The incoming feature will ask users to fact-check or clarify claims in popular posts, marking a departure from Meta’s former fact-checking system, which relied on fact-checking experts.
“We won’t be reinventing the wheel. Initially we will use X’s open-source algorithm as the basis of our rating system,” Meta said in a press release on Thursday.
Twitter introduced community notes under the name Birdwatch in 2021, well before Musk bought the service and rebranded it as X. Users on X already rank other users’ notes, and the most popular response appears directly below posts.
Meta said it will launch its similar feature on Facebook, Instagram and Threads, but only within the United States for now. The company eventually intends to roll out the new system globally. Meta added that user-submitted notes won’t actually appear beneath posts until it thinks its system is working properly.
Meta first announced that it would retire its third-party fact-checking program in January. At the time, CEO Mark Zuckerberg said that the company would replace it with community notes, similar to X, without giving much detail.
Meta’s third-party fact-checking program started in 2016, shortly after President Donald Trump won his first election. At the time, Facebook faced criticism for failing to catch election-related misinformation on the platform, including disinformation campaigns led by foreign governments.
“We expect Community Notes to be less biased than the third party fact checking program it replaces, and to operate at a greater scale when it is fully up and running,” the company said in the press release, saying the experts in the earlier fact-checking program had political biases that affected their judgement.

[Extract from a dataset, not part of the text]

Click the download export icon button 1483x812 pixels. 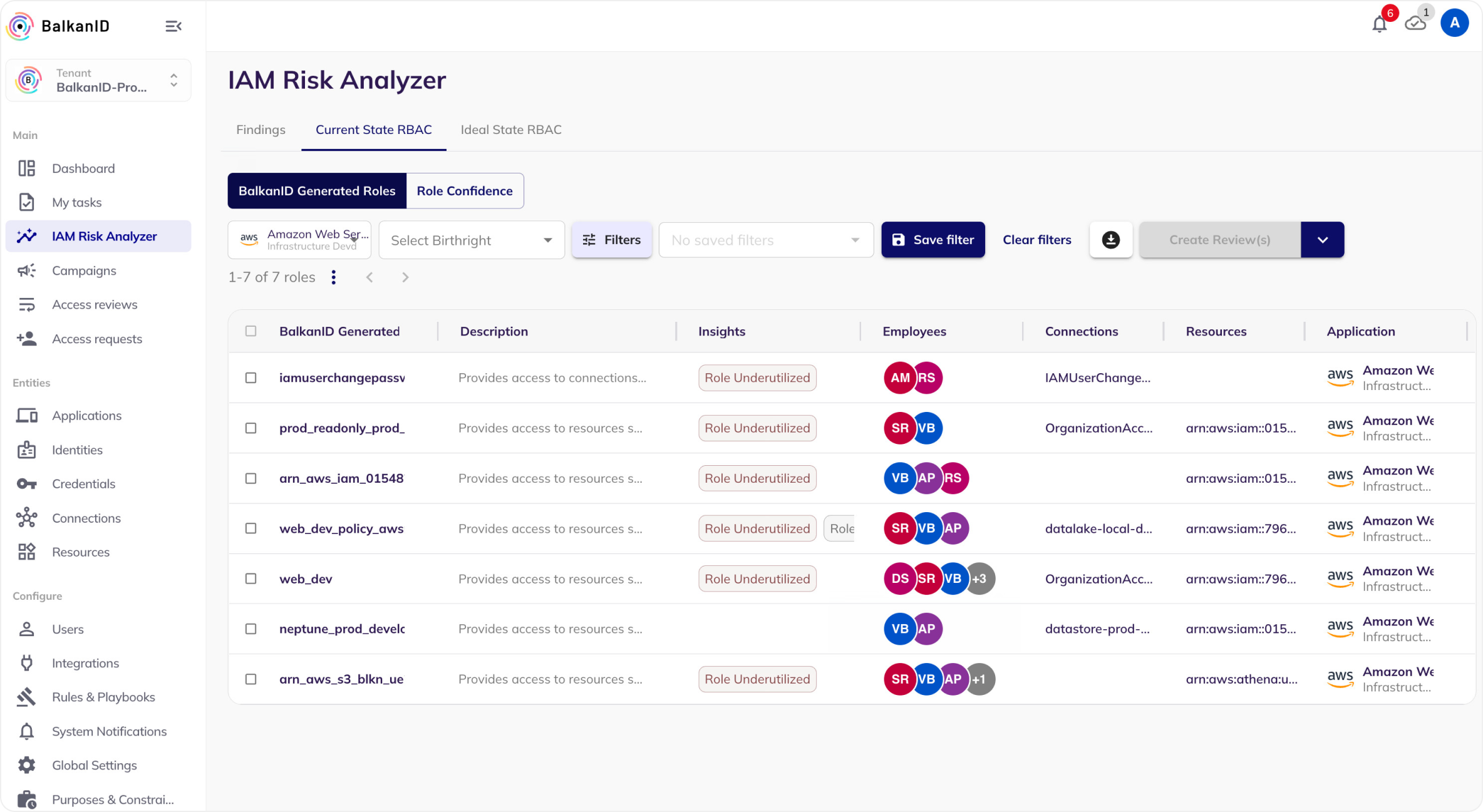1110,240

“Community Notes allow more people with more perspectives to add context to more types of content, and because publishing a note requires agreement between different people, we believe it will be less prone to bias,” Meta said.
Separately, Zuckerberg has said the change could also mean that Meta is “going to catch less bad stuff,” per ABC.
Meta’s community notes also won’t have penalties associated with them. Under the earlier system, posts that received third-party fact-checking intervention were shown less often on people’s feeds, due to them potentially harboring false and harmful information. That won’t be the case with posts that receive community notes.
But X’s crowd-sourced fact-checking has also been deemed ill-equipped for handling misinformation. Reports have found that accurate notes on misleading posts were not displayed 100% of the time, and even when they were, the original post got significantly more views than the correcting note.
Meta shared that around 200,000 users have signed up to become Community Notes contributors so far across all three apps, and the waitlist is still open for those who wish to take part. The feature will be available in English, Spanish, Chinese, Vietnamese, French and Portuguese to start before expanding to other languages with time.